• [PROVIDED RECORDS]
--- START ---

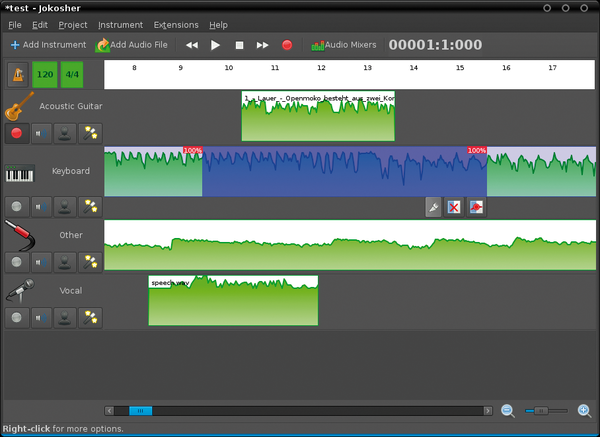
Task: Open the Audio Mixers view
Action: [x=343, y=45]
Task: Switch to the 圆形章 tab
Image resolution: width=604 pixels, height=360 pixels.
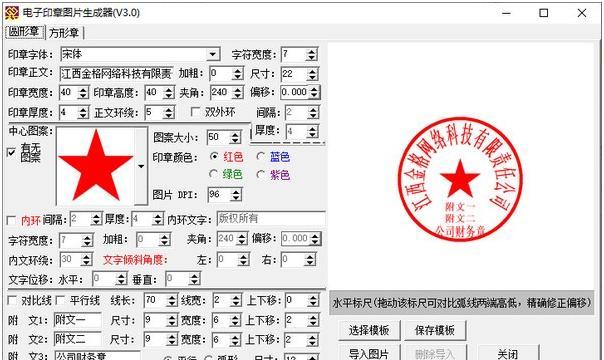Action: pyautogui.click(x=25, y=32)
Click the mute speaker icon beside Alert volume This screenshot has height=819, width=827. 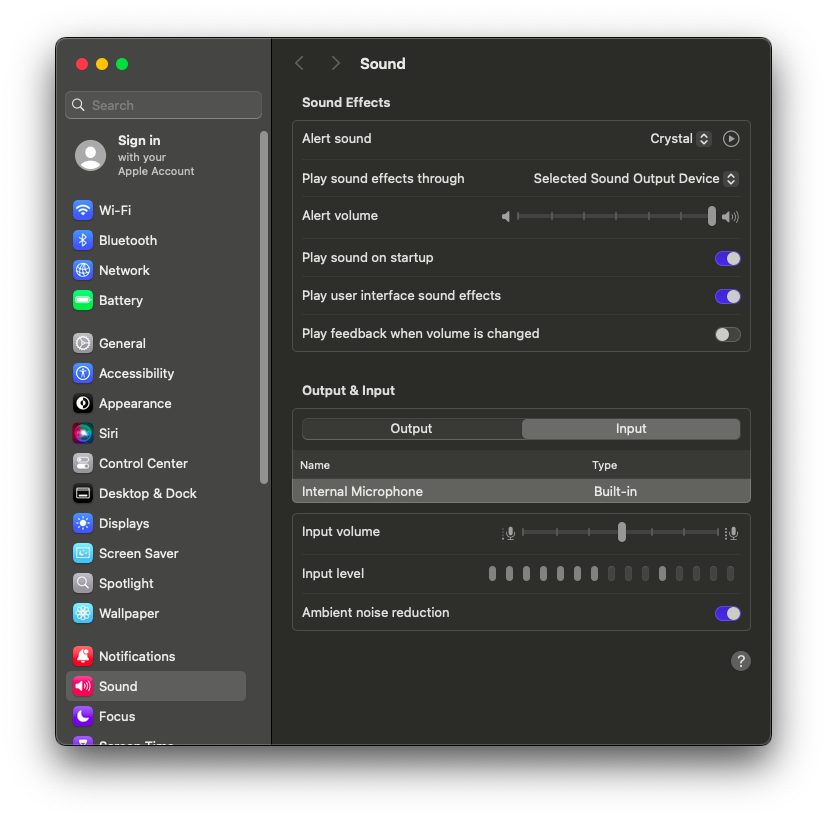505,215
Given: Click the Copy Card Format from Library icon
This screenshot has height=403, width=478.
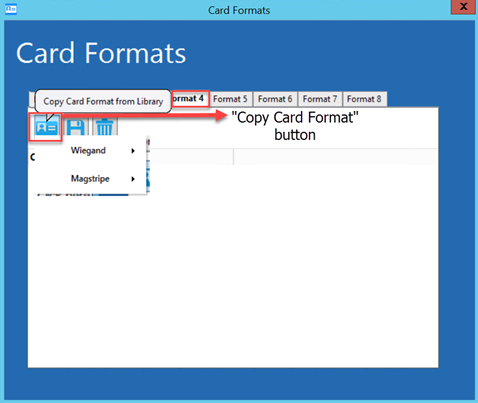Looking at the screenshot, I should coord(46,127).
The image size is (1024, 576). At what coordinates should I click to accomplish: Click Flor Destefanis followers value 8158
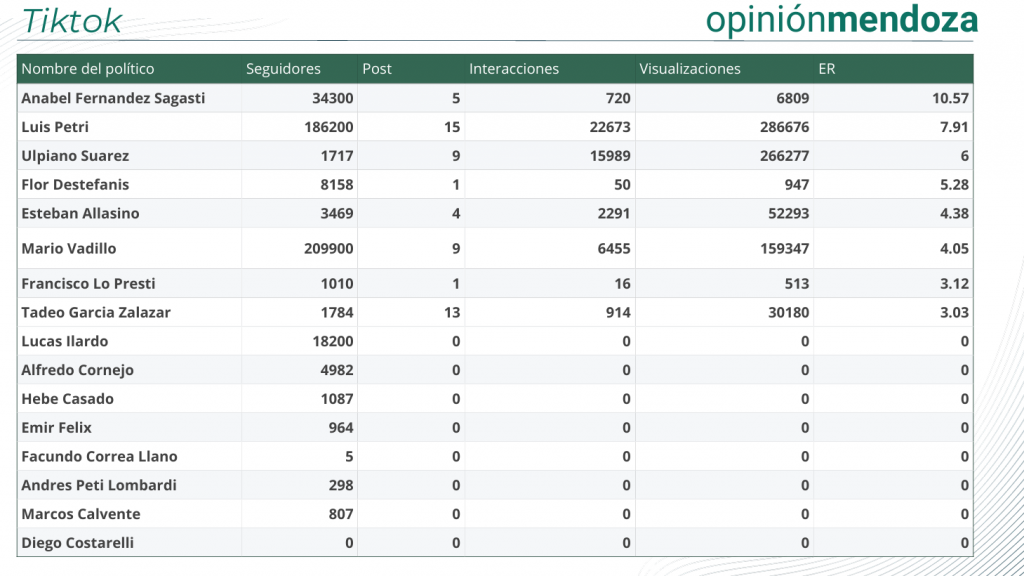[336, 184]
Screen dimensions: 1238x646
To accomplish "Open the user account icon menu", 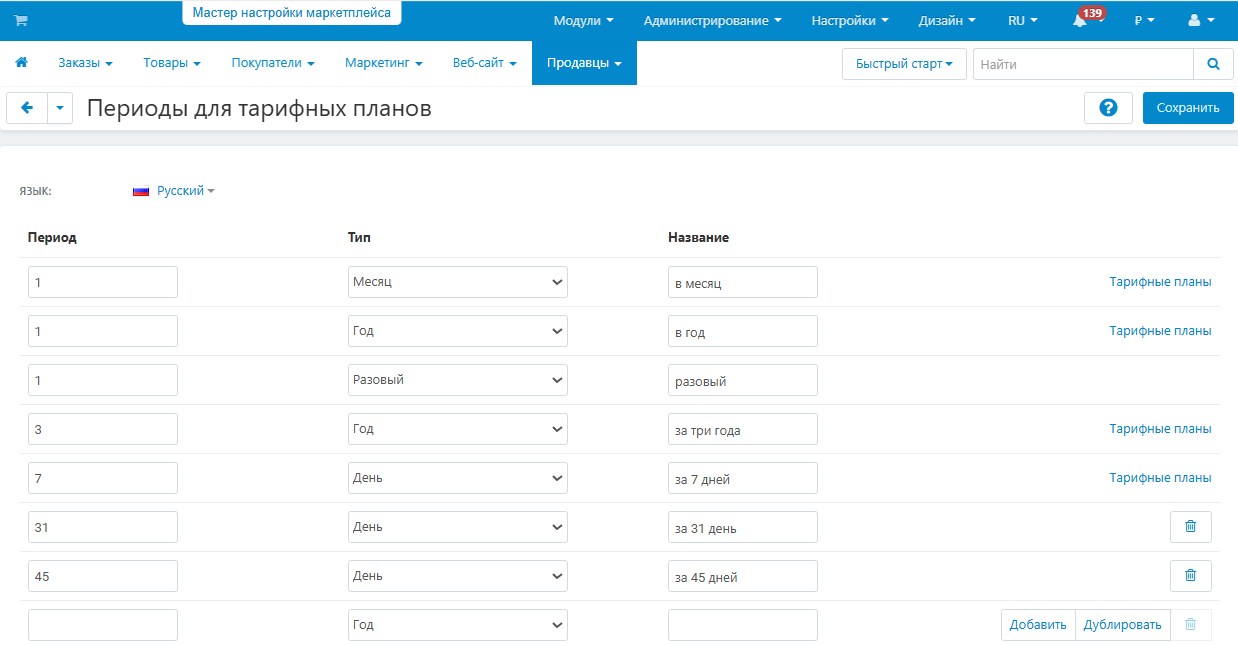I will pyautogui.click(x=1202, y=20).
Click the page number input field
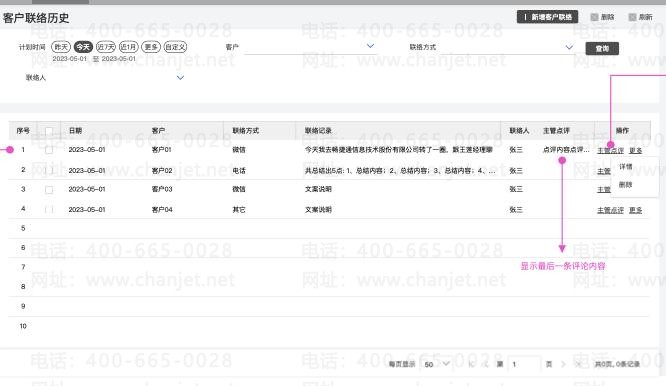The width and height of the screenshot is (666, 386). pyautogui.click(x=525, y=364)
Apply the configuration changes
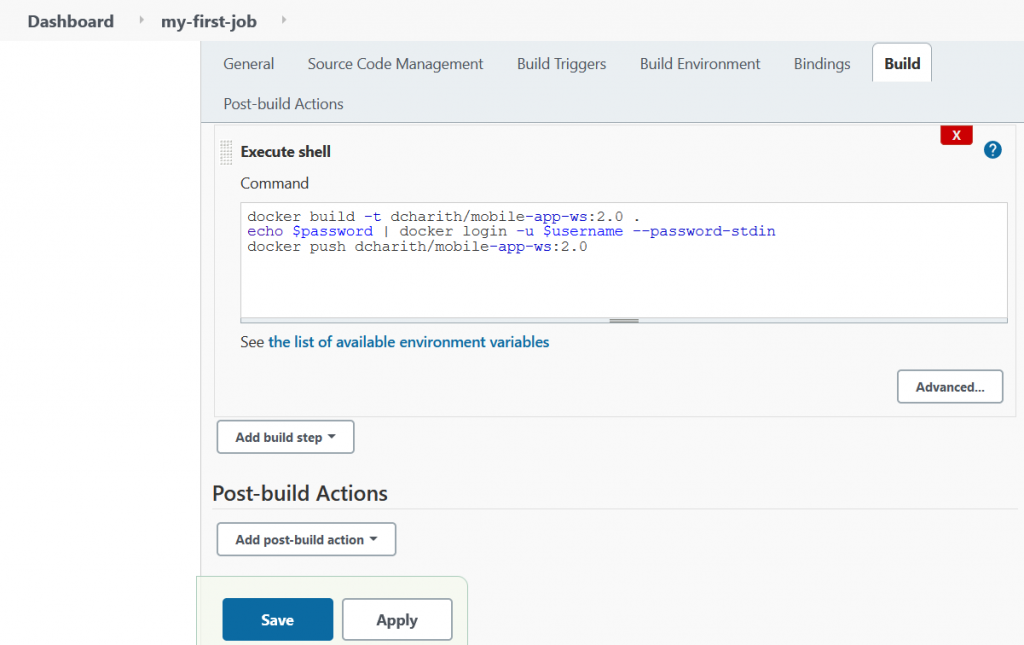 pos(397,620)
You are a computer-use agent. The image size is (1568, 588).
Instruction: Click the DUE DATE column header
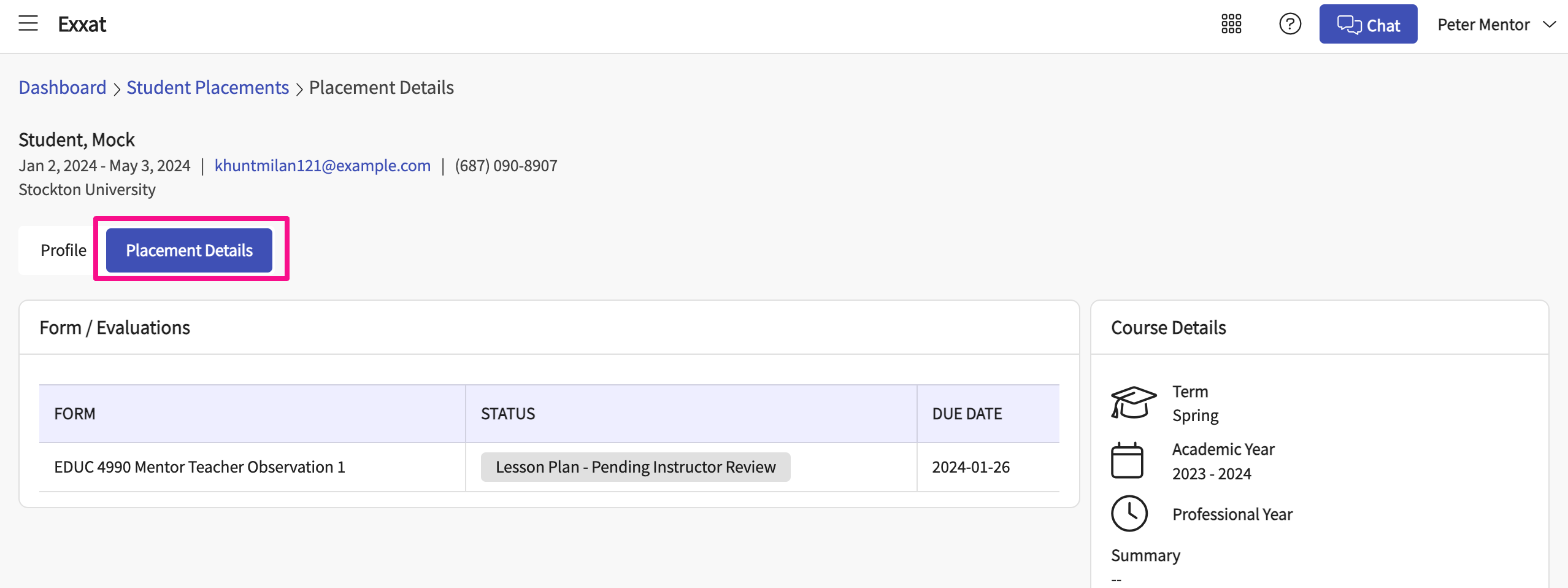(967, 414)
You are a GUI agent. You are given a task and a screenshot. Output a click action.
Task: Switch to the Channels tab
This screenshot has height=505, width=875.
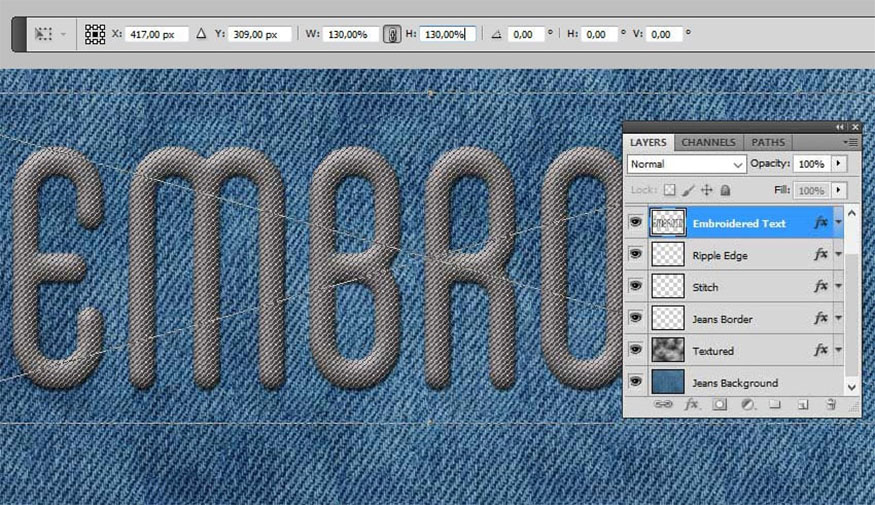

--- END ---

• [WHAT YOU ARE ASKED TO DO] For this exercise, please set down exactly the lines of the listing above from the line with "This screenshot has height=403, width=478." up to and including the line with "Screen dimensions: 1238x646", and no pictures.

• [ANSWER SECTION]
This screenshot has height=403, width=478.
Looking at the screenshot, I should coord(46,127).
The image size is (1024, 576). At what coordinates should I click to accomplish: Click Flor Destefanis followers value 8158
[336, 184]
Screen dimensions: 1238x646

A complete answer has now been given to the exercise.